Sementara Saudia Airlines melalui surat Nomor 11732247/115 per 1 April 2026 mengusulkan tambahan sebesar US$ 480 per jemaah pada harga avtur 137,4 US$ cent per liter. Dengan demikian, biaya rata-rata per jemaah naik sekitar Rp 46,9 juta hingga Rp 50,8 juta imbas dari kenaikan harga avtur.
“Dalam skenario tanpa perubahan rute, biaya rata-rata per jemaah naik menjadi sekitar Rp 46,9 juta atau meningkat 39,85%. Sementara pada skenario perubahan rute, biaya meningkat lebih tinggi menjadi sekitar Rp 50,8 juta atau naik hingga 61,48%,” kata Irfan di gedung parlemen, Senayan, Jakarta, Rabu (8/4/2026).

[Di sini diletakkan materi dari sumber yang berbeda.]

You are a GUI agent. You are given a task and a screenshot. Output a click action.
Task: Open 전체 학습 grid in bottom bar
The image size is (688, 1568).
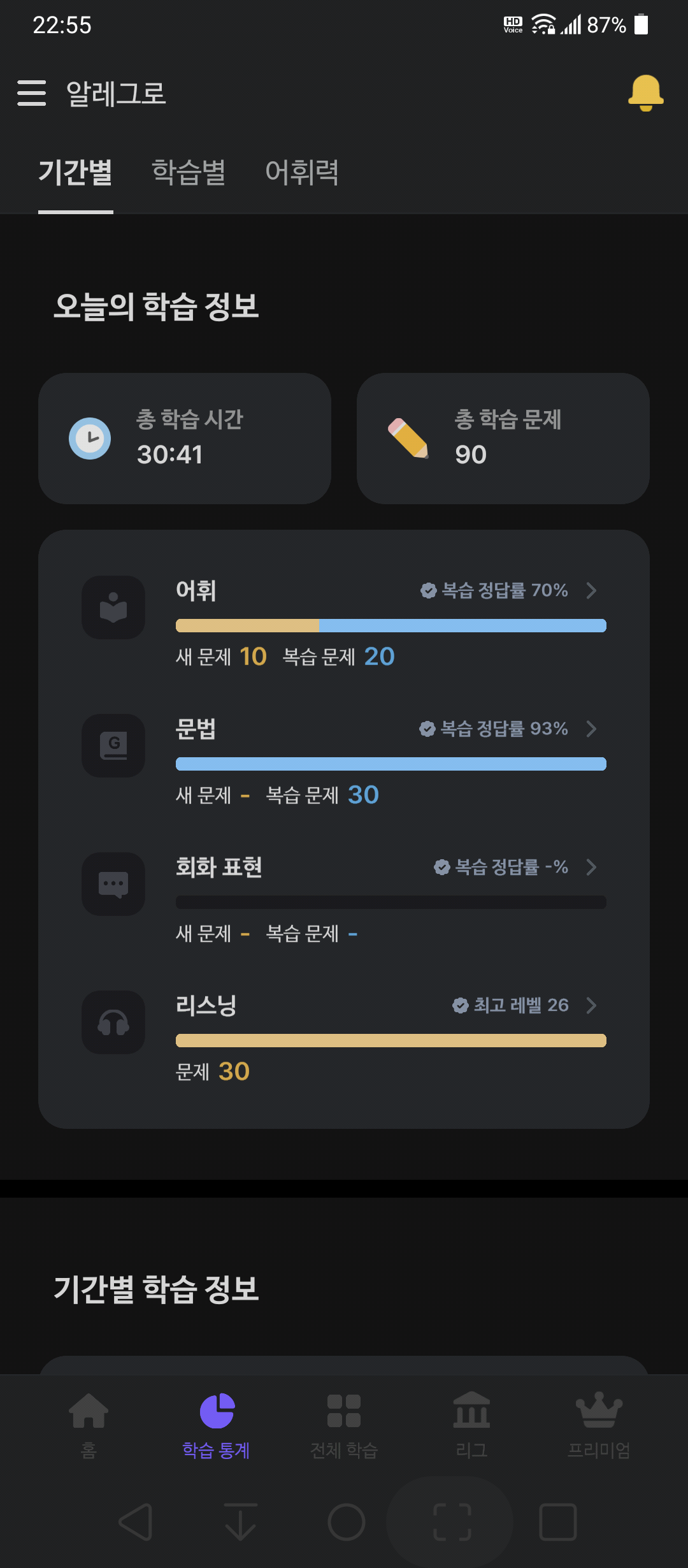pos(344,1426)
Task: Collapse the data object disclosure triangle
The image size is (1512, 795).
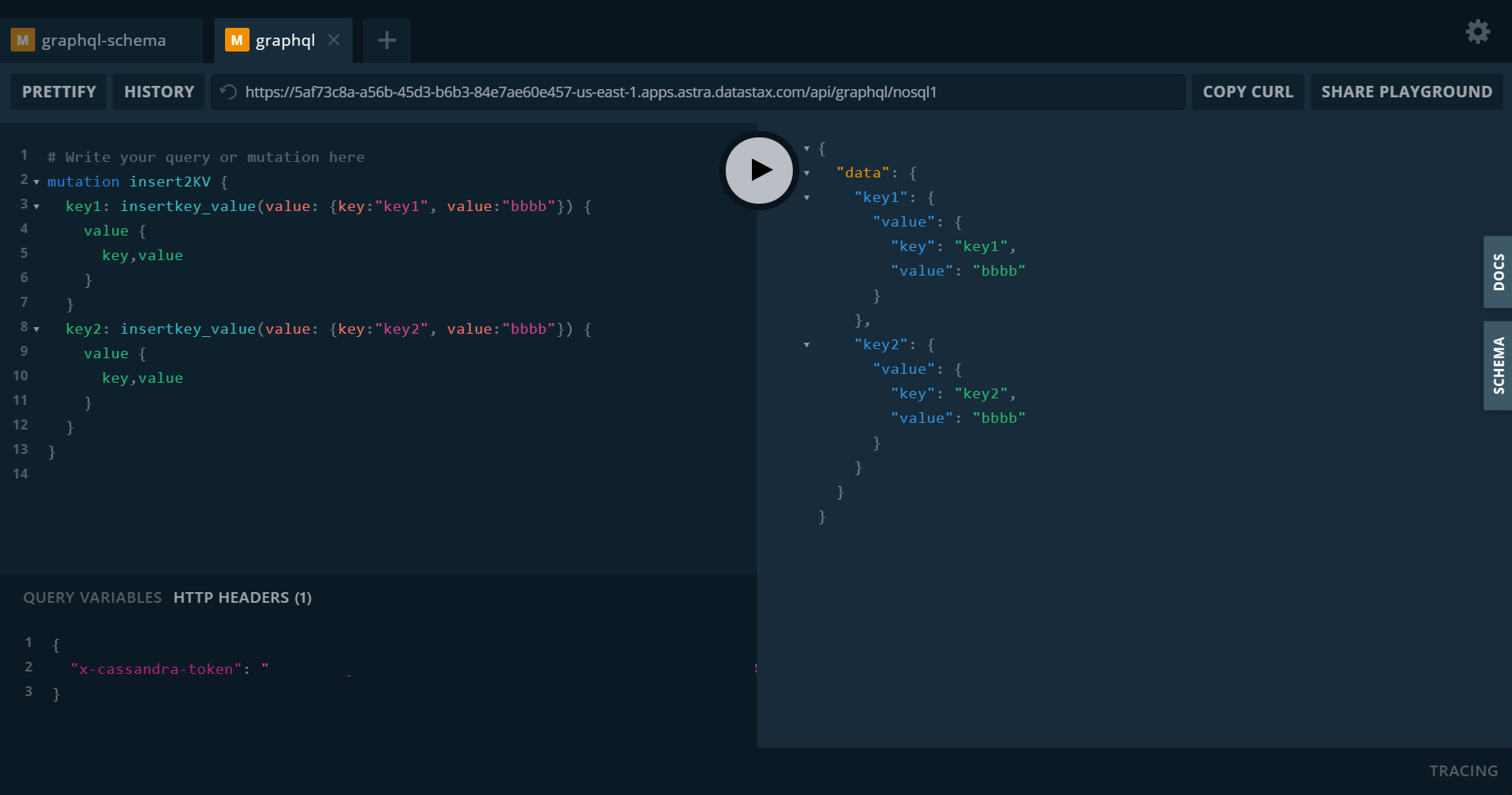Action: click(807, 173)
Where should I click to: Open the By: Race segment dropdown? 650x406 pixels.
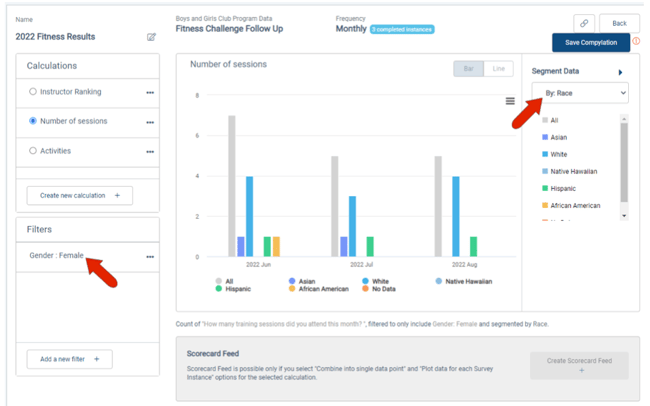click(580, 93)
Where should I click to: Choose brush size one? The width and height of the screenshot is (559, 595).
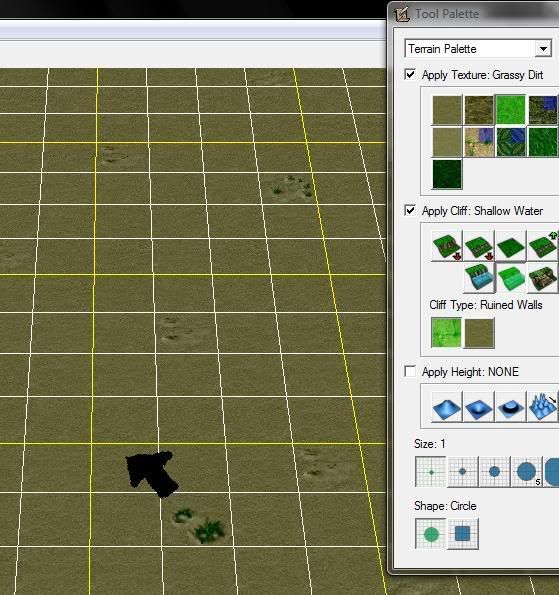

Irfan mengungkapkan potensi kenaikan biaya penerbangan haji 2026 akibat dinamika global, termasuk situasi geopolitik di Timur Tengah, kenaikan harga avtur, dan lonjakan premi asuransi war risk.

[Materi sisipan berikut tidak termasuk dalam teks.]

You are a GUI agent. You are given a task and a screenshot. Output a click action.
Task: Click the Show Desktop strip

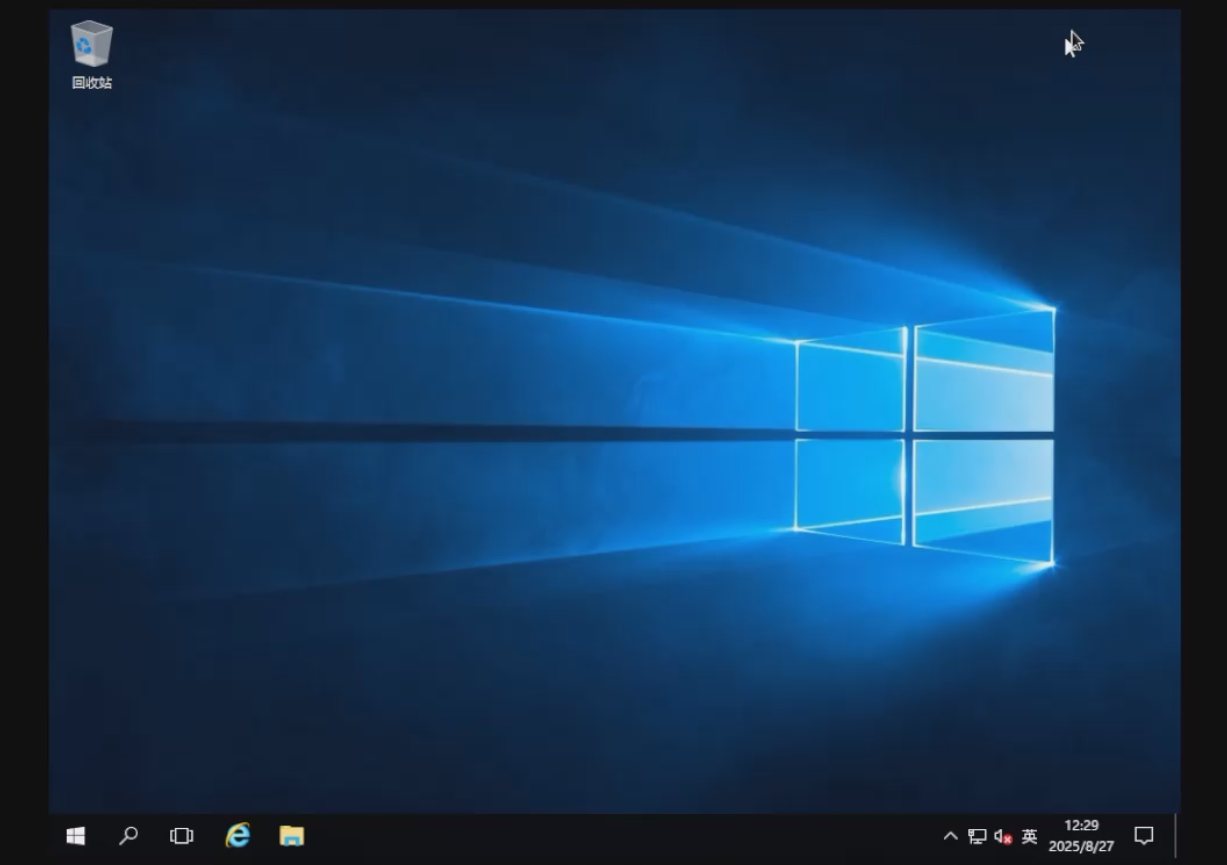coord(1177,836)

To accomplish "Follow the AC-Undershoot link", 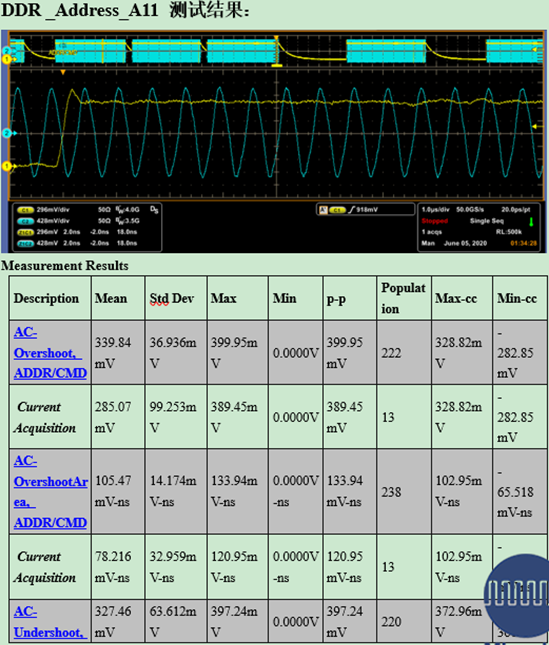I will (50, 622).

“Pada penetapan BPIH 2026, biaya rata-rata penerbangan haji per jamaah berada di kisaran Rp 33,5 juta. Namun, kenaikan harga avtur global, lonjakan premium asuransi war risk, serta pelemahan biaya tukar, biaya tersebut meningkat signifikan,” kata dia.
Baca Juga
Pemerintah Pastikan Biaya Haji 2026 Turun Rp2 Juta meski Harga Avtur Dunia Naik
Ia menjelaskan, kondisi politik memungkinkan rerouting penerbangan untuk menghindari wilayah udara konflik. Menurutnya, maskapai Garuda Indonesia harus menggunakan rute alternatif yang berdampak pada waktu tempuh dan konsumsi bahan bakar.
“Garuda Indonesia rute alternatif menyebabkan penambahan waktu perjalanan sekitar 4 jam, serta penambahan konsumsi avtur sekitar 12.000 ton,” papar Irfan.